Problem to solve:
Check every line of the data below for "heading". Copy each one that has it.

Stored records
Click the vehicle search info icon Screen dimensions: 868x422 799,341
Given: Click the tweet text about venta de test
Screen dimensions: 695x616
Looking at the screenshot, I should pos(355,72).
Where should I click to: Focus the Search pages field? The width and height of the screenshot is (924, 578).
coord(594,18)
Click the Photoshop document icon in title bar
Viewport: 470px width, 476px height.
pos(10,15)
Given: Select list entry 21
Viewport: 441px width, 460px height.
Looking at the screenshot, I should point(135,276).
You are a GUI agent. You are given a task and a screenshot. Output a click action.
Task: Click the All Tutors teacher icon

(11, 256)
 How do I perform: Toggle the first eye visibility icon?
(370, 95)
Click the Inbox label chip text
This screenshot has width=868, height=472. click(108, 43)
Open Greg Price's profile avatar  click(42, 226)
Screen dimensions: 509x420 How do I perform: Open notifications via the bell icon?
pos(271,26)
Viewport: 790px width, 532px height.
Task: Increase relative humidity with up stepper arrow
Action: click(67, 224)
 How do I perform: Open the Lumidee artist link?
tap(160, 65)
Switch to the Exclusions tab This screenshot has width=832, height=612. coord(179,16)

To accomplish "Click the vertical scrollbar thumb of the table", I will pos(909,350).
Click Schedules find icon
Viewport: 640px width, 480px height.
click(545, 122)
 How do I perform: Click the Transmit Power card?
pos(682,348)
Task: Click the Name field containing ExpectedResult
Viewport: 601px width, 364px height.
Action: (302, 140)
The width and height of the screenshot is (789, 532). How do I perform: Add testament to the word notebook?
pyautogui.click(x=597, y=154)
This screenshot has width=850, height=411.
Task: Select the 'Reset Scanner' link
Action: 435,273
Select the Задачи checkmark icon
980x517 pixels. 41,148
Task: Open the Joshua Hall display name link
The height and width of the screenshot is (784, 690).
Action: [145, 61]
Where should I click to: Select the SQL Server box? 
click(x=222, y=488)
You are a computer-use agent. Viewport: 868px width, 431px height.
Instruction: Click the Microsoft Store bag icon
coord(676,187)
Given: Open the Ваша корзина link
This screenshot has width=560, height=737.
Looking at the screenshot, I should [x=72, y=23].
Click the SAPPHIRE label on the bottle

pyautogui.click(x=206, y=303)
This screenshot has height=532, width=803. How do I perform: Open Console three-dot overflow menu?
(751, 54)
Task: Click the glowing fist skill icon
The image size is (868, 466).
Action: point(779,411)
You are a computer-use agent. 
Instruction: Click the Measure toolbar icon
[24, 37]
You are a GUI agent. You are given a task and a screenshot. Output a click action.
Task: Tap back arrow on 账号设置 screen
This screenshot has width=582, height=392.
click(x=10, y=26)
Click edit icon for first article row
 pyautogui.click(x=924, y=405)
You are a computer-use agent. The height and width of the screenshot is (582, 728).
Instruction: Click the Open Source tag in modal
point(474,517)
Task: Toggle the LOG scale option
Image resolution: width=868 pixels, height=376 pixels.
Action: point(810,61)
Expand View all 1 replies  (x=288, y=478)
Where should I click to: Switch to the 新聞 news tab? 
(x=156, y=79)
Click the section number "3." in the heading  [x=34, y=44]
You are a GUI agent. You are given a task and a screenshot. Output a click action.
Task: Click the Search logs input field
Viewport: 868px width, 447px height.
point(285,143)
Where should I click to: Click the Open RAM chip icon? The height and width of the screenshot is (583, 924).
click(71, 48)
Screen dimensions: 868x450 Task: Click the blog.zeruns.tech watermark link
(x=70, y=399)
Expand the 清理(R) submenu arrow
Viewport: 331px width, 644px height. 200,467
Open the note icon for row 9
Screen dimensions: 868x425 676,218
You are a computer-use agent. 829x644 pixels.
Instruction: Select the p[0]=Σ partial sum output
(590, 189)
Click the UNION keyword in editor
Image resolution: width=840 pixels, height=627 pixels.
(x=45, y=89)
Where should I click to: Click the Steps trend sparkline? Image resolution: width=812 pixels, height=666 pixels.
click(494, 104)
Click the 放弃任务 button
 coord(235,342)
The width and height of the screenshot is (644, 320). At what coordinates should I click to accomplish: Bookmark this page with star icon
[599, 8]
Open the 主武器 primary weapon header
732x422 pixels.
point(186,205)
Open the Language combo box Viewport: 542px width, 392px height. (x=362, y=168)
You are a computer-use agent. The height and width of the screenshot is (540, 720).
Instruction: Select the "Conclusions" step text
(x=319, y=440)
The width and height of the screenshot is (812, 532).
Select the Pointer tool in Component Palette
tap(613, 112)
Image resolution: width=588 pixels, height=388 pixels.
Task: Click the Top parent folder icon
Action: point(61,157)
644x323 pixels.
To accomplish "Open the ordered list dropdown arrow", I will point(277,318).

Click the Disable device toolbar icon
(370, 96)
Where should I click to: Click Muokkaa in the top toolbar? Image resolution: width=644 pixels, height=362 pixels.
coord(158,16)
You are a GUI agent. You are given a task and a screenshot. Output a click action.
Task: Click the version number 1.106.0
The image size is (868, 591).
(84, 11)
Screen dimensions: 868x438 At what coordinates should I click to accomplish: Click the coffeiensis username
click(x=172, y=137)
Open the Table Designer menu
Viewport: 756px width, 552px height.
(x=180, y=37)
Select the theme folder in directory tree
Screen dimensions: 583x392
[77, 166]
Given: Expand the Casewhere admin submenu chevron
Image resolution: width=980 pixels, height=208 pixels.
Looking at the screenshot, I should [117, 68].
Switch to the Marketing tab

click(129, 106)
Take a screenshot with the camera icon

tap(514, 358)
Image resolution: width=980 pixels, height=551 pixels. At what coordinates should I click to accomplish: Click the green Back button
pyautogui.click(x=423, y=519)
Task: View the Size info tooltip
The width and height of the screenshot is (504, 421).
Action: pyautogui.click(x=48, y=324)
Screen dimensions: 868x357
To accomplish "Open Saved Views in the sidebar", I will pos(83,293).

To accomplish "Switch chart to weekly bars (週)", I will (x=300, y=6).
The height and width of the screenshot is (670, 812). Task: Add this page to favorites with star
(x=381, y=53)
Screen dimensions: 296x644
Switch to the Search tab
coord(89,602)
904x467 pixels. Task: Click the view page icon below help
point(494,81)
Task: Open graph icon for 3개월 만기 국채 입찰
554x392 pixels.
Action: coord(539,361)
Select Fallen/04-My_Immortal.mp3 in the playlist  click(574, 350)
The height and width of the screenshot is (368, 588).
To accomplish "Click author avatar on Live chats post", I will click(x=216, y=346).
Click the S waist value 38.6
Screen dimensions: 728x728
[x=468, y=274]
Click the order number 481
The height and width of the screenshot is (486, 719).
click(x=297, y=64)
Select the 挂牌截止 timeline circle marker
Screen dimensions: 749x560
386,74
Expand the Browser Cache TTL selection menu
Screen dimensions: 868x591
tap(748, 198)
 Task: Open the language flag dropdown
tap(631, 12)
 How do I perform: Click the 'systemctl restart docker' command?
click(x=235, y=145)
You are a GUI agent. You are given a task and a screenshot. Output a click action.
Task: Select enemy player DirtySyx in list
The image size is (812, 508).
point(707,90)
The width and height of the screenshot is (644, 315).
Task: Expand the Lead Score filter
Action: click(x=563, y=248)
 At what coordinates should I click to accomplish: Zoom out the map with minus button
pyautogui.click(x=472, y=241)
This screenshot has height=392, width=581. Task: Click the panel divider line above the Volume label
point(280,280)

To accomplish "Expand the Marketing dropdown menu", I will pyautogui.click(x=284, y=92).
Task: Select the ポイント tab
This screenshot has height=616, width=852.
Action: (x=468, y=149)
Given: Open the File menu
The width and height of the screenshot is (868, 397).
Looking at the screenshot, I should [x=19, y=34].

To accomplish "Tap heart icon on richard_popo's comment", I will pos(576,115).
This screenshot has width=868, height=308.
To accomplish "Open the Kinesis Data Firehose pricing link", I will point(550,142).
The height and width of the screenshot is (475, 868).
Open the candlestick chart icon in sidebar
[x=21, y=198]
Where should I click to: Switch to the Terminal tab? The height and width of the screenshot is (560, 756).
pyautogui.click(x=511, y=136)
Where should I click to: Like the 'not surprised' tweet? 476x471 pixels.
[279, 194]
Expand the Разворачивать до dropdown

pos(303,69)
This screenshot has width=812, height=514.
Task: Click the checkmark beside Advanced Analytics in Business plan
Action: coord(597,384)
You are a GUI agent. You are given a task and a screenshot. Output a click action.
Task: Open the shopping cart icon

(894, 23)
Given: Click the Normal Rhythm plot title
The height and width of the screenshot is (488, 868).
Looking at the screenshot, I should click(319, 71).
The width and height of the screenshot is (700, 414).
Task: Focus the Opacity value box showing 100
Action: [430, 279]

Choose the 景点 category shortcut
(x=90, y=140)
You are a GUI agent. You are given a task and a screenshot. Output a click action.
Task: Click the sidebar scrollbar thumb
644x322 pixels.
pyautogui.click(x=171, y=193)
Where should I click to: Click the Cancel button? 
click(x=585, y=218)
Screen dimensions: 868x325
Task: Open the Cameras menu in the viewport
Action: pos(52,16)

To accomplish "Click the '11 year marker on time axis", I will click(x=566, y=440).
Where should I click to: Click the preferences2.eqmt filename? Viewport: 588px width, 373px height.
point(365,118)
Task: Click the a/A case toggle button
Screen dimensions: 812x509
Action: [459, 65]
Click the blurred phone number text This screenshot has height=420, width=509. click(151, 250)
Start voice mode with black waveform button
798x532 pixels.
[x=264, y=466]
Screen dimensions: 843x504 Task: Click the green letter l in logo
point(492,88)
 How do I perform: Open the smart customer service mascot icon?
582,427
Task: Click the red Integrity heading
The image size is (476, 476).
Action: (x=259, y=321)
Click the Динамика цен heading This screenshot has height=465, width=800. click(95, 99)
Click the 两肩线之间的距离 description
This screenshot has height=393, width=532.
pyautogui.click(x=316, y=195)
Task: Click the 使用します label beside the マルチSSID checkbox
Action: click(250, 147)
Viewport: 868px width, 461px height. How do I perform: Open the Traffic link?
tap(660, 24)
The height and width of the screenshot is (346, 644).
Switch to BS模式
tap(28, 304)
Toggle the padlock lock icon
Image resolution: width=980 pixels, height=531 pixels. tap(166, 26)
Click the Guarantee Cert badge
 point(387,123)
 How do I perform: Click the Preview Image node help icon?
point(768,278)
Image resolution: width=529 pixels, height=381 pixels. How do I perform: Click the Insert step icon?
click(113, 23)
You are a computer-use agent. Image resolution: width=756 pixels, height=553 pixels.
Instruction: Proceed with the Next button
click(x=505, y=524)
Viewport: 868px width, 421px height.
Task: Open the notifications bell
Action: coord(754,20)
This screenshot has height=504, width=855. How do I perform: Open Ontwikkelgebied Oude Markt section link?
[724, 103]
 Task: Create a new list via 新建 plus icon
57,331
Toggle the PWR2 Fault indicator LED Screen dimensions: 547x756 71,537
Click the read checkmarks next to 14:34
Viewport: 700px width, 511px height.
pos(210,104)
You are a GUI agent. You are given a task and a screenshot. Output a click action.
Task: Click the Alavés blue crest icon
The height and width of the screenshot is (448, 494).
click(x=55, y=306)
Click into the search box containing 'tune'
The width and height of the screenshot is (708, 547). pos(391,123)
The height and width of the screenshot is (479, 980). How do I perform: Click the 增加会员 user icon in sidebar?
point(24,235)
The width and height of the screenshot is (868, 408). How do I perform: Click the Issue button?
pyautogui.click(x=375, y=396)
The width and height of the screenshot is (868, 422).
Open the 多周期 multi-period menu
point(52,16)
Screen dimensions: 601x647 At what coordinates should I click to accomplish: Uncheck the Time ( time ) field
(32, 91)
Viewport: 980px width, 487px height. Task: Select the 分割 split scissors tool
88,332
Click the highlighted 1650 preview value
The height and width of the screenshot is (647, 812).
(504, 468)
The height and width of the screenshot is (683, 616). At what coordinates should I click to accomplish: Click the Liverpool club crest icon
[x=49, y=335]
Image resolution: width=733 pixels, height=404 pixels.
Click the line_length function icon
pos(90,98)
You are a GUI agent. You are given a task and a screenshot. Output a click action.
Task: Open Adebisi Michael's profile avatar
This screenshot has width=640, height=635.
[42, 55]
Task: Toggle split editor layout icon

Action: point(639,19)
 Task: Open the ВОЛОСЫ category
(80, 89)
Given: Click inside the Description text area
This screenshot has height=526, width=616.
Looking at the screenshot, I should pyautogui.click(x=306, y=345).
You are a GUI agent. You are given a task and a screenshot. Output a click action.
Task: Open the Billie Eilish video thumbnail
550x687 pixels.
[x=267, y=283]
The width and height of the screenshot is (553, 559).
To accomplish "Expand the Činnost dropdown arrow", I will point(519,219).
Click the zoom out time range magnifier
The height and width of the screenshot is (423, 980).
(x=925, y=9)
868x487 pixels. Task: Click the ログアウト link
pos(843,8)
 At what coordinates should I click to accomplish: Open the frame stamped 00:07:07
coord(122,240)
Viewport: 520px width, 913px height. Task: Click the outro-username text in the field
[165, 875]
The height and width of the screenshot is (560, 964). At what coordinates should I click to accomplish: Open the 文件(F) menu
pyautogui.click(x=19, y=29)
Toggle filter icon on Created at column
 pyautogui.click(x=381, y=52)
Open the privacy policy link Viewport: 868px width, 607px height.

Written solution:
Click the section number "3." in the heading  [x=34, y=44]
Task: Click the red Integrity heading
Click the Динамика цен heading This screenshot has height=465, width=800. click(95, 99)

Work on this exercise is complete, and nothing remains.